Inheritances can be stolen but this was given to its legitimate heirs; to you and me, for we are the brothers and sisters of Our Lord. This inheritance cannot be usurped yet it is so great that many more can share in this inheritance especially those who freely become children of God. They then share in this inheritance by virtue that they accept the name of Jesus (John 1)

What do we do with a gift?
This is a question we need to ask ourselves. Gifts come wrapped in lovely ribbon and paper. A gift invokes a certain sense of curiosity, you want to know what is inside. No one takes a gift and leaves it on a shelf hoping that someday the wrapper will fall off miraculously. You need to open it and behold what lies behind the sheets of paper. On this Holy Day, God gives us Mary under the title of Mother of God. While our Blessed Mother is loved by many, there are still so many who have left her like an unwrapped gift on a shelf. You have to discover her by pondering like she did on what might seem simple and ordinary and yes perhaps repetitive and as some say boring; namely the rosary.

Recently an artist who painted a portrait of Pope Benedict was given access to his personal effects in order to get the details right. The staff around the Holy Father gave even his pectoral cross to be studied but when it came to his rosary, they were unable to give it. “How can we give you something that he never let’s go of throughout the day and night?”

The Gospel of today wants to draw our attention to the fact that while many were left in awe or amazement, Mary treasured and pondered what she saw and heart. The amazement of many at the time of Jesus was just a transient moment. The Greek word for amazed is used in this text in the aorist tense but Mary’s pondering was in the imperfect tense. Here pondering was not transient it was an abiding habit. While both the IMPERFECT and AORIST tenses refer to past actions, and so are past tenses, they differ in aspect. The aorist tense always conveys a single, discreet action (i.e. simple aspect). This is the most common tense for referring to action in the past. The imperfect tense always conveys past activity that was more than a single action in some way (i.e. ongoing aspect)

Not only was her pondering a habit we are told that she treasured all these things. The Greek word for “treasured,” synetērei has several nuances and one of them means to “kept safe.” The word synetērei is used once more in the Gospels, in Mark 6:20. Herod protected John the Baptist (kept him safe) for a time.

Elsewhere, “treasured” is translated as dietērei meaning “to keep carefully.” There is a slight difference here between keeping carefully and keeping safe. Dietēreidia is derived “from dia and tereo; to watch thoroughly, to observe strictly, or to avoid wholly—keep.”

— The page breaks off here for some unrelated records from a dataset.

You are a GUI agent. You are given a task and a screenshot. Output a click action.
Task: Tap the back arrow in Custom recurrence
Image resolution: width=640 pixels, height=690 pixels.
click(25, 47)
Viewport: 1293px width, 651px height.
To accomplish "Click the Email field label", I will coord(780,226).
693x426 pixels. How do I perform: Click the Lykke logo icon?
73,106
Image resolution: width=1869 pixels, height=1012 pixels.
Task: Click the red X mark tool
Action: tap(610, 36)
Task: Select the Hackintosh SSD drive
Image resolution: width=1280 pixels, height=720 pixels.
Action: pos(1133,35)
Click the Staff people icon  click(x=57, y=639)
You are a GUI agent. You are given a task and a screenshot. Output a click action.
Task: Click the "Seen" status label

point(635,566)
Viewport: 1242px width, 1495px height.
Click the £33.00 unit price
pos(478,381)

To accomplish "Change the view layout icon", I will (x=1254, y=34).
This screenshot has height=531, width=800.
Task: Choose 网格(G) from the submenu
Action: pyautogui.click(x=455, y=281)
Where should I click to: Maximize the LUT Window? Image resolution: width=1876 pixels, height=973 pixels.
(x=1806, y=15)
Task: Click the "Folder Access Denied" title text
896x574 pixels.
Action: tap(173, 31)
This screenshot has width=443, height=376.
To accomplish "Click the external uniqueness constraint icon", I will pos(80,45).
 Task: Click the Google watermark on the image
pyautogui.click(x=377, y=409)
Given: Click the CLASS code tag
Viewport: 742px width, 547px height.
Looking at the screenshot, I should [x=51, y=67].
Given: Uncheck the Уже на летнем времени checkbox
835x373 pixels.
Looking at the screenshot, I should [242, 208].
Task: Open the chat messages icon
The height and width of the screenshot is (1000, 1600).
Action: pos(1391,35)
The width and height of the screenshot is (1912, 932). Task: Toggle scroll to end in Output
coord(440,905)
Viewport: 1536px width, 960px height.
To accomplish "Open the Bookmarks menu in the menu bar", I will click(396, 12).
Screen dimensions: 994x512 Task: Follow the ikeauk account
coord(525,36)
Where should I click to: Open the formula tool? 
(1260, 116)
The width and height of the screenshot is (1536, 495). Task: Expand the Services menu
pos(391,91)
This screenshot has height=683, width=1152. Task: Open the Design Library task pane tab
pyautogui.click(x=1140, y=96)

With synetērei, we see Mary protecting Immanuel; she realizes He is in danger which is confirmed in Joseph’s dream (Luke 2:13) after the Magi leave. The Gospel wants to make a point. She is not just a woman with her head in the clouds, she is a woman with her feet on the ground. She has a heart that ponders and a being that acts in protection of the treasure she has been given. We are called to have both, the pondering before the lord and the protection of the faith from men.

Finally, our Blessed mother shares her son with all of us. Jesus is not tied to his mother’s apron. She is willing to share Jesus with all of us if we but come to the manger to worship him. There is a beautiful little story about a long, tedious train journey, made one Christmas day by some elderly residents of a nursing home who were on their way to a vacation spot. At one station, a young mother with a small child entered the train. The child smiled at all the grim faces around him and began moving from one lap to another talking, shouting with joy and chatting with everyone. Instantly, the grim and silent atmosphere in the train was changed to one of joy and happiness. Today we remember with joy and gratitude how Mary and her Divine Son Jesus transformed a hopeless, joyless and sinful world into a place of joy and happiness.